**TASKS TO PERFORM:**
a) Quote the marathon-prediction passage between "One of the main" and "machine learning technique.", inclusive.
b) Answer these from the marathon-prediction passage, one per line:
(i) What accuracy did the study cited as [14] report in elite runners?
(ii) How many athletes made up the data sample in this study?
(iii) Which algorithm had the lower MAE?
c) Rewrite the paragraph of the marathon-prediction passage that begins "The MAE was lower with KNN" as a short bulleted list that keeps its main facts.

**SELECTION:**
####
One of the main findings was that the two algorithms can indeed be considered valid, accurate (i. e., a lower bias means a higher accuracy) and precise (i. e., a lower distance between limits of agreement means a higher precision) for predicting marathon performances, as all the results confirmed their validity for predicting performances from independent variables (i. e., performance on 10-km, body mass index, age and sex), with both of them demonstrating a prediction accuracy above 94%. These results were comparable to those of another study [14] that showed 97% accuracy in elite runners with a local matrix completion machine learning technique.

The MAE was lower with KNN than with ANN, meaning that KNN was more accurate (up to 98% instead of 94%) and the predictions matched more closely to actual performances. The fields of application differed (i. e., classification algorithm), and it should be noted that the results were in accordance with Mustafa et al. [50] and Tamilarasi and Porkodi [51], who showed that KNN demonstrated better accuracy than ANN, but in disagreement with those of Peace et al. [38], Musa et al. [52] and Anyama et al. [53] [54], who obtained better predictions with ANN than KNN. Regardless of the domain, there is no real consensus on which algorithm/model is best in terms of regression or classification, and each model has advantages and limitations [29] [32] [55] [56]. Indeed, compared to ANN, KNN tends to perform better on datasets with a small number of samples and has less risk of overfitting. Therefore, even though the data sample size (i. e., 820 athletes) was relatively large in this study, the ANN might have exhibited some limitations (i. e., generalizability, or the risk of overfitting the data), which would explain the greater accuracy of KNN in predicting marathon performances. In other words, the prediction results may be partly explained not only by the breadth of the data (e. g., size of the dataset [40]) but also by the model parameters (e. g., ratio used for training and testing datasets, number of hidden layers or learning rate for training a neural network, k in KNN, distance type in KNN, etc.) and the practitioner’s method (i. e., the modeling procedure [30] [38] [39] [57], which defines the algorithms).
####
**LISTED RECORDS:**
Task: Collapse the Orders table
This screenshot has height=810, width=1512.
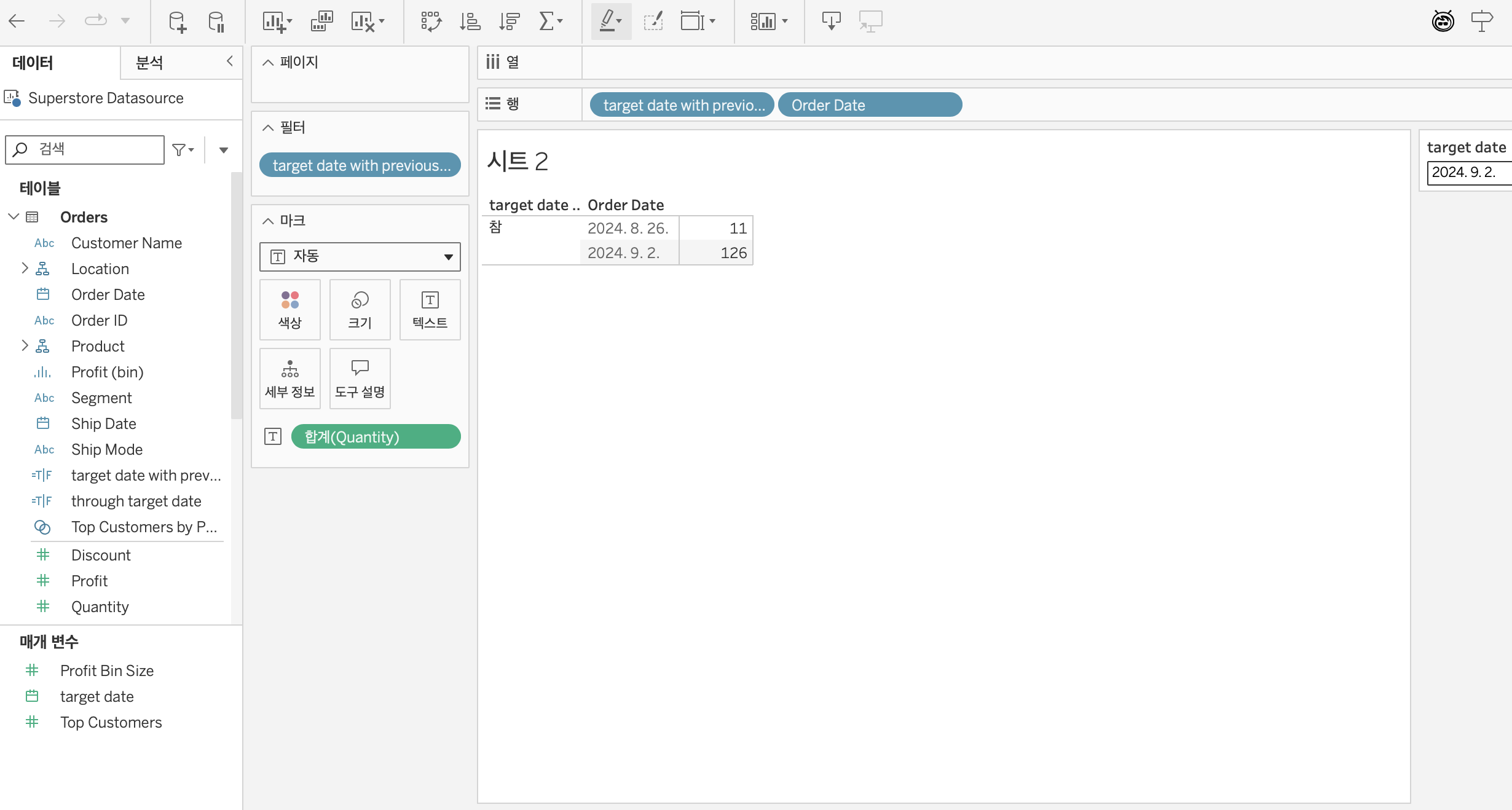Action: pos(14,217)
####
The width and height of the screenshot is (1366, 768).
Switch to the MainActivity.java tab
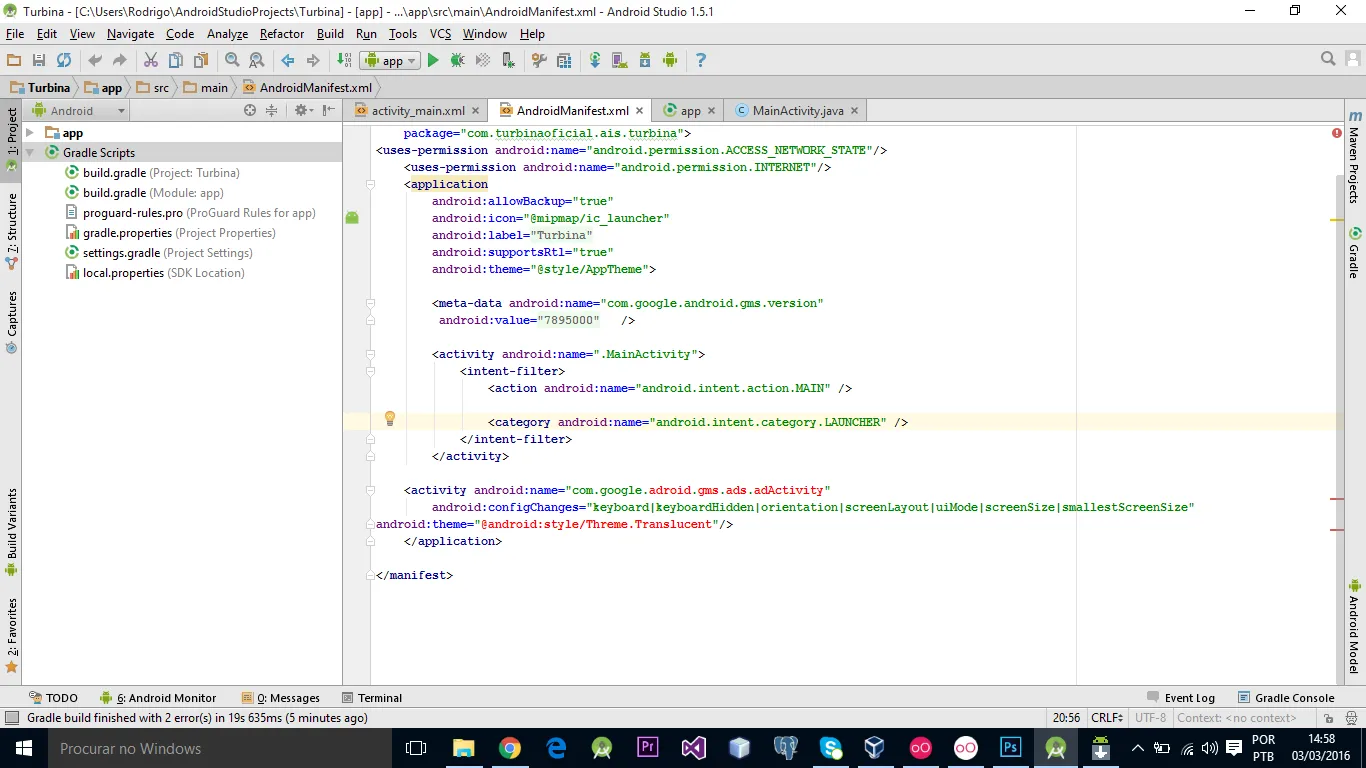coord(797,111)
####
**RESULTS:**
a)
One of the main findings was that the two algorithms can indeed be considered valid, accurate (i. e., a lower bias means a higher accuracy) and precise (i. e., a lower distance between limits of agreement means a higher precision) for predicting marathon performances, as all the results confirmed their validity for predicting performances from independent variables (i. e., performance on 10-km, body mass index, age and sex), with both of them demonstrating a prediction accuracy above 94%. These results were comparable to those of another study [14] that showed 97% accuracy in elite runners with a local matrix completion machine learning technique.

b)
(i) 97%
(ii) 820
(iii) KNN

c)
- KNN had a lower MAE than ANN, making it more accurate (up to 98% versus 94%), with predictions closer to actual performances.
- This agrees with Mustafa et al. [50] and Tamilarasi and Porkodi [51], who found KNN more accurate than ANN, even though their field of application differed (classification).
- It disagrees with Peace et al. [38], Musa et al. [52] and Anyama et al. [53] [54], who got better predictions with ANN.
- There is no real consensus on which algorithm or model is best for regression or classification, and each has advantages and limitations.
- Compared to ANN, KNN tends to do better on small datasets and has less risk of overfitting.
- Although the sample (820 athletes) was relatively large, ANN may have had limitations, such as generalizability or overfitting, which would explain KNN's greater accuracy.
- Prediction results may depend on:
  - the breadth of the data, such as dataset size
  - model parameters, such as the training/testing ratio, the number of hidden layers, the learning rate, k in KNN and the distance type in KNN
  - the practitioner's modeling procedure